С большим трудом запрягли, ибо руки и сбруя закоченели. Надежды на спасение нет, до утра еще долго. Но мысль о сиротах детях заставляет напрячь все силы и бороться со стихией до последней минуты. Взяв повод в руки, вооружившись рожном, иду вперед, жена, взявшись окоченевшими руками за сани, еле бредет вслед. Идем, меняя направление в зависимости от глубины впереди лежащего снега. Ночь кажется вечностью. Почувствовали облегченность своих уставших ног, стали спускаться с какой-то горы. Потом очутились на равнине, остановились, я пошел вперед обследовать местность. Через несколько метров обнаружил кручу. Дальше ехать некуда. Делаем круг в диаметре метров 30-40 и по одному следу водим уставшую лошадь и движемся сами вместе с ней. Стоит нам прилечь – и мы погибли. Мысль о том, что ночи должен быть конец рано или поздно, поддерживает у нас силу и надежду на спасение.
Пурга стала понемногу стихать. Ночная тьма стала светлеть. Жена говорит: «Слава богу, кажется, рассветает». На самом деле постепенно становится все светлее и светлее. Воскресли мы! Стали бодрее двигаться, заговорили между собой.

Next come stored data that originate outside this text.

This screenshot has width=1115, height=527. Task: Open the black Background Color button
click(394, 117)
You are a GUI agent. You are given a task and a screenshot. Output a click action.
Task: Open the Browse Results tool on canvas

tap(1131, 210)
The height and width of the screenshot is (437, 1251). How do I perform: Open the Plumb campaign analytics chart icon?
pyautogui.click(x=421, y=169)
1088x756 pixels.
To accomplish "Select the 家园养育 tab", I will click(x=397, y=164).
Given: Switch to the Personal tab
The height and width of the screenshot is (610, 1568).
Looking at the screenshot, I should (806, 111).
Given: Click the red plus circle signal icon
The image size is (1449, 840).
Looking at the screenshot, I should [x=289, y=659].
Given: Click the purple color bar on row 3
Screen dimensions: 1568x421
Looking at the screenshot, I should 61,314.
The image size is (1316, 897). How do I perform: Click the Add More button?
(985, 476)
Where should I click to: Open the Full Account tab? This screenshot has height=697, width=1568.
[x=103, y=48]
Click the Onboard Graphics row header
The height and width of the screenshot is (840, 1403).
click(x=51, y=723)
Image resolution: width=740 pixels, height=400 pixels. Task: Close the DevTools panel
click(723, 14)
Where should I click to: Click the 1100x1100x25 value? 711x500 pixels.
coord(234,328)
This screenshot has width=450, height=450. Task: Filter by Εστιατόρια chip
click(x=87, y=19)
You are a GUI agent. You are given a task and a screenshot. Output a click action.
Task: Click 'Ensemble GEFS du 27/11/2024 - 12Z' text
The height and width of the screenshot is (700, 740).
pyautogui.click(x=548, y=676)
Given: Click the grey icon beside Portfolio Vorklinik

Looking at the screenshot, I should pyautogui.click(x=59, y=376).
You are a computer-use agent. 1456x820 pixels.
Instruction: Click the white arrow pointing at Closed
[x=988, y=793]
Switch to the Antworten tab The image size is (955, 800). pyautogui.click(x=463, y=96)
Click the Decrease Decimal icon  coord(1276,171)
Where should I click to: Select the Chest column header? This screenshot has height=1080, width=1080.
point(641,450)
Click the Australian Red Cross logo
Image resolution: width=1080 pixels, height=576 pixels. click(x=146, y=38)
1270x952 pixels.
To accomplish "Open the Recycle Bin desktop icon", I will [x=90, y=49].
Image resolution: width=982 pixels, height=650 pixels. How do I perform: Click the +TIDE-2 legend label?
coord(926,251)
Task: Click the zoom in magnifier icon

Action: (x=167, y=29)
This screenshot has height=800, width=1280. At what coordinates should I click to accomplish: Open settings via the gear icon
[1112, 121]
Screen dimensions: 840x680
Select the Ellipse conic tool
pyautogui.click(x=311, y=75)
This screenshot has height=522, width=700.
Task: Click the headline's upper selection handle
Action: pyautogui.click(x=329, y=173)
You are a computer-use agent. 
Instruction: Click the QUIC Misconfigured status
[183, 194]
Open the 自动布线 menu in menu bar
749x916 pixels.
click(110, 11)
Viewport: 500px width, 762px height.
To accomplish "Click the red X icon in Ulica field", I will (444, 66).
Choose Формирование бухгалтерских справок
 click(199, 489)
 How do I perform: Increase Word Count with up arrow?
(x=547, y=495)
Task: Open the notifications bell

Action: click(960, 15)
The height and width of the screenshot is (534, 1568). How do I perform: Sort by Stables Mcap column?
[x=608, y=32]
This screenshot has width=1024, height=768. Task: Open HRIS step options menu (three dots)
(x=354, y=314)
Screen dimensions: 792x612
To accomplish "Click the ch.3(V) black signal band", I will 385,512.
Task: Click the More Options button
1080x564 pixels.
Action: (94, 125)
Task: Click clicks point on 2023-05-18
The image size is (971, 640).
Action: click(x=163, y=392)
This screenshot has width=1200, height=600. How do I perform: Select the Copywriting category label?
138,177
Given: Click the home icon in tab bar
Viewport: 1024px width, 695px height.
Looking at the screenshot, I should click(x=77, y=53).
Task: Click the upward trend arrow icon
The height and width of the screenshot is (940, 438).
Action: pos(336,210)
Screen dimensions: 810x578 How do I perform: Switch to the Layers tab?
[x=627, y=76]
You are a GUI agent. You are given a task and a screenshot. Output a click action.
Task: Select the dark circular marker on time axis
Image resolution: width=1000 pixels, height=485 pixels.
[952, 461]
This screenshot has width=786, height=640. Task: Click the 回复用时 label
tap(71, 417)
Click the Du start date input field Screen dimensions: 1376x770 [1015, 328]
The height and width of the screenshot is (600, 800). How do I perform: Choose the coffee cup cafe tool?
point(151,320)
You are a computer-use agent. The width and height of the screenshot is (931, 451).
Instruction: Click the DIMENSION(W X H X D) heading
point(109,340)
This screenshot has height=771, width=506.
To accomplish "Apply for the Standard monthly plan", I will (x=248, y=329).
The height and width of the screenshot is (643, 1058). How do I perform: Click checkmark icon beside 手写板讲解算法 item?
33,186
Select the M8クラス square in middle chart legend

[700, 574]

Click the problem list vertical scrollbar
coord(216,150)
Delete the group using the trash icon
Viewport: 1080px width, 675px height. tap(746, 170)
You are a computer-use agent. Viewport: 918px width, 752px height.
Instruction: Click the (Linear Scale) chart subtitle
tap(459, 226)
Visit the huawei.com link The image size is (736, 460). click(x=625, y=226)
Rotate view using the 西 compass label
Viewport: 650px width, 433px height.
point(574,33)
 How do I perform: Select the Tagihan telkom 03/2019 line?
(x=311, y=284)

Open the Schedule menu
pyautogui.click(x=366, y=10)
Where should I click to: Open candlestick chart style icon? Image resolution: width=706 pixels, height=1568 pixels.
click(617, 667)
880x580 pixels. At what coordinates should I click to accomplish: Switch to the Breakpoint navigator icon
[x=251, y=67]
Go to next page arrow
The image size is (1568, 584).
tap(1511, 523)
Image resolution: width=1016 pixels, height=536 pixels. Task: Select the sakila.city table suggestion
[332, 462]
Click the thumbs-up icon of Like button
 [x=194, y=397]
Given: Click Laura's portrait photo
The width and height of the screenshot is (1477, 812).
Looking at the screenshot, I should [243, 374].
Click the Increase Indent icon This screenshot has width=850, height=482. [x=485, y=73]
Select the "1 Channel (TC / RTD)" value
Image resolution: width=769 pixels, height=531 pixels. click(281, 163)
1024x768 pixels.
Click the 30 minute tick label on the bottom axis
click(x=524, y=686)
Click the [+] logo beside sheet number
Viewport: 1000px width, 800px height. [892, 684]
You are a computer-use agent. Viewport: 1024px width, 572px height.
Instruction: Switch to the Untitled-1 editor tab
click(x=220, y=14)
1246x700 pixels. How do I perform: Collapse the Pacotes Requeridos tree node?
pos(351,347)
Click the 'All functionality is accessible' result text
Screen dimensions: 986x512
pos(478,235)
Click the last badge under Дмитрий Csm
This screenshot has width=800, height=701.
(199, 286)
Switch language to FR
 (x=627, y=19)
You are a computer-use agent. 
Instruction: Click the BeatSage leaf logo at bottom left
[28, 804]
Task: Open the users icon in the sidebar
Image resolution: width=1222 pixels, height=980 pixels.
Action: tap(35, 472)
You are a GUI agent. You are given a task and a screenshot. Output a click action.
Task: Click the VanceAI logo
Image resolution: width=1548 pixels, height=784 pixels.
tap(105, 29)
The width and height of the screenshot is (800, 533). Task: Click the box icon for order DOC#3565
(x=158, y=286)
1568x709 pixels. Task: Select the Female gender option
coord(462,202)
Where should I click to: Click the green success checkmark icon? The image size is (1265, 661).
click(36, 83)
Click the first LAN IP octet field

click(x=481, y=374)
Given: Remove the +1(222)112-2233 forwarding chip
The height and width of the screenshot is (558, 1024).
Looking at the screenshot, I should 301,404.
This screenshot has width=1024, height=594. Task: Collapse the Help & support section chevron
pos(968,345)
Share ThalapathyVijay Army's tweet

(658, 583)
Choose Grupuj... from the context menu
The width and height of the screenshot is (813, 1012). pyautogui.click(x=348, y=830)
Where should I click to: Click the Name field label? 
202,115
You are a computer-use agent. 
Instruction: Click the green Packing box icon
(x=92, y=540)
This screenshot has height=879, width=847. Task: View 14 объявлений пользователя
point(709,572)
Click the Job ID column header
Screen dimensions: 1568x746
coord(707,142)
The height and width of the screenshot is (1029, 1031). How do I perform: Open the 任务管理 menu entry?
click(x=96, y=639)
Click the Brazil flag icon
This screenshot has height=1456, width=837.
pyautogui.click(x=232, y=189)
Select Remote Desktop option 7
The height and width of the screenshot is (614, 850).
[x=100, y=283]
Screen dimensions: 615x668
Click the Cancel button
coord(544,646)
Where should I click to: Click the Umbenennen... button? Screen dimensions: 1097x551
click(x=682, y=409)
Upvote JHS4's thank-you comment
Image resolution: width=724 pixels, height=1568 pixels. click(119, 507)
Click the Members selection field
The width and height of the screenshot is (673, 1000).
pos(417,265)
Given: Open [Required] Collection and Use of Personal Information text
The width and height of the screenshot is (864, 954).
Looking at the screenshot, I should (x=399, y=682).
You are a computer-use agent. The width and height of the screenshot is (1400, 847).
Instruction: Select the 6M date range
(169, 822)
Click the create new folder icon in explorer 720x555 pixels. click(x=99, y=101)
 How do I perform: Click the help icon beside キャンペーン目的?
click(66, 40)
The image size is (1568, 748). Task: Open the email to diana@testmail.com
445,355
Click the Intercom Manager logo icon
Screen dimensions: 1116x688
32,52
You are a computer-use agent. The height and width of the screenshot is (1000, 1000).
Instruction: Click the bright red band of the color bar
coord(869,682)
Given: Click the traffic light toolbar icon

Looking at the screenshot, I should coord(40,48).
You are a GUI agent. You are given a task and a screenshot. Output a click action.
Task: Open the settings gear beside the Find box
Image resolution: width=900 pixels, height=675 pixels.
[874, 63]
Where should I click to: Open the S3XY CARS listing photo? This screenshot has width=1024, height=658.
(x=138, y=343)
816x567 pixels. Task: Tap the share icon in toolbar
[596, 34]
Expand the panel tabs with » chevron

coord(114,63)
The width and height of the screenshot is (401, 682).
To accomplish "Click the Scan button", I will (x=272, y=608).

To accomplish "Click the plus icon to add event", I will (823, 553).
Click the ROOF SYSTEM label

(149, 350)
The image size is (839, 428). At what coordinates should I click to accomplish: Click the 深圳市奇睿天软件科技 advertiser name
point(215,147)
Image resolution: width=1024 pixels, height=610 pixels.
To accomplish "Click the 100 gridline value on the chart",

Когда совсем рассвело, мы увидели в ½ километра от нас строение и скирды соломы, это был культурный стан Меловатского колхоза на «держаке». Выбравшись на гору, увидели Тарапатинский лес, видимость стала хорошей, снег уже не шел. Взяли курс на Тарапатинский лес, выехали на Ключевскую дорогу, идущую через хутор Крутой. Добрались до хутора, остановились у Шевченко Степана Сергеевича, который поставил лошадь в конюшню, а мы стали обогреваться в комнате. Выпили по стакану самогона, стали растирать окоченевшие руки, уши, щеки, потом напились чаю, измученные физически и морально, улеглись спать. Часа в 2 дня бодрые, счастливые уехали в Александровку. Вечером прибыв домой, со слезами стали целовать своих малюток…
В одну из июльских ночей проснулись от сильного визга свиньи. Крик был на улице, мы с женой решили, что это нашу свинью волк режет. Выпрыгнули в окно, я стал в темноте шарить по земле, не попадется ли камень для обороны. Жена убежала прямо на крик. Не найдя никакого оружия, я быстро побежал за женой, хотя в темноте не видно было ее. И вот слышу неистовый голос жены: «Петя!» Ну, думаю, наверно, волк бросился на жену. И вдруг подбежал к жене, которая стояла в двух метрах от волка, терзающего свою жертву. Не имея никакого оружия в руках, мы стали кричать, свистеть. Вдруг мимо нас с быстротой полета пули с визгом промелькнула свинья, и через несколько секунд услышали стук калитки соседского двора. А волк, повернувшись в сторону, исчез в темноте. По тому, что свинья убежала в соседский двор, мы заключили, что это соседская свинья. Пошли разбудили соседей, которые вышли, и при свете фонаря мы осмотрели истекающую кровью свинью. Было несколько больших рваных ран, из которых лилась кровь. При свете фонаря взглянув друг на друга, мы обнаружили себя в одном ночном белье, босиком, с растрепанными волосами. Пошли домой, посмотрели, наш кабан, растянувшись в углу сарая, похрапывая, сладко спал. Придя к памяти, мы удивлялись своему поступку – в беспамятстве прибежать к волку, не имея в руках даже палки. Он мог бы наброситься и искалечить и даже задушить.